Bueno, bueno, magnifique Juliette, podría refutar, pero decidí dejarlo allí, sumergido en sus labios rozados, como si fuera el capitán Nemo, en el fondo del mar, buscando conchas de abanico con perlas gigantes en dulces y saladas entrañas. Luego que se recuperó, ingresamos a Internet para una investigación precisa. Usamos su laptop color púrpura. No era redonda, pero le comenté que me traía recuerdos de ‘Purple Haze’, de Jimmy Hendrix, y de unas alucinantes pastillas de ese color. Me contó que era una de las siete que le regaló el dueño de una importadora de informática, amante complaciente que accedió al capricho o excentricismo de mi francesita adorada: quería usar una de diferente color cada día de la semana. Le dije que lo primero que haría sería comprarme una igual y pensar en ella; pero Juliette –que en el fondo es una romántica– me terminó regalando la suya y hoy es mi favorita.

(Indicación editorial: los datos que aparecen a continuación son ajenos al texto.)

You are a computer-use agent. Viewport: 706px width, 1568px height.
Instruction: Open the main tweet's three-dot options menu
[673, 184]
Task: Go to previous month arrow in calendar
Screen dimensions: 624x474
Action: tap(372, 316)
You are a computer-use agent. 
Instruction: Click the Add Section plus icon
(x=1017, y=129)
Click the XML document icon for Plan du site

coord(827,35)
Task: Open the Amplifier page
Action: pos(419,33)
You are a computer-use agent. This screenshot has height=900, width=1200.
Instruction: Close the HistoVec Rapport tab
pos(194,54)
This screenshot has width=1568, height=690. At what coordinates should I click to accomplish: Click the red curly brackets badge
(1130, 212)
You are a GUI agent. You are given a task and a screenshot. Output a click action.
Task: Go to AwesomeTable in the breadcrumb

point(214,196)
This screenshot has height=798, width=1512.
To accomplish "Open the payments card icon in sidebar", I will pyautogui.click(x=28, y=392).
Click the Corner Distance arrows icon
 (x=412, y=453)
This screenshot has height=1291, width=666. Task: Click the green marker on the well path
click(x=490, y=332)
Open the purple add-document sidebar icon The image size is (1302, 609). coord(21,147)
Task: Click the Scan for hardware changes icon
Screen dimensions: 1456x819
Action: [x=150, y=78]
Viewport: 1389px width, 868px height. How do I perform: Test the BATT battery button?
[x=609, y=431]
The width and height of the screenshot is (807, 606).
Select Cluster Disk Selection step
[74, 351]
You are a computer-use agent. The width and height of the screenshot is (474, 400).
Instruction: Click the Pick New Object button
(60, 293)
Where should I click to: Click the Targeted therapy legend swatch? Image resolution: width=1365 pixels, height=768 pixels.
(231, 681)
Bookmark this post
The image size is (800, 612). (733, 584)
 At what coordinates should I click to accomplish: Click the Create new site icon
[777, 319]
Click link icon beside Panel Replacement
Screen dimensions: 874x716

Luego de navegar en el mundo legal, encontramos una firma de abogados de reconocido prestigio por ética y trabajos sociales ad honórem. Nos pareció interesantes los casos en que se habían involucrado, responsabilidades que tenían que ver más con una disposición de compromiso social con la comunidad que la búsqueda de una recompensa económica. Hizo una cita con la nueva firma, nos vestimos para el contacto personal y definir las acciones. Desde el primer encuentro me dio una sensación de alivio (la intuición, si uno está alerta, es capaz de reconocer una cueva de ladrones o un ámbito de gente decente). Expuse la situación, planteé mis inquietudes, la manera en que quería darle solución al ‘problema’, y ellos aceptaron y sugirieron un par de acciones inteligentes para amoldar el testamento a mis requerimientos y me di cuenta de que no estaba equivocado: había encontrado a la gente idónea.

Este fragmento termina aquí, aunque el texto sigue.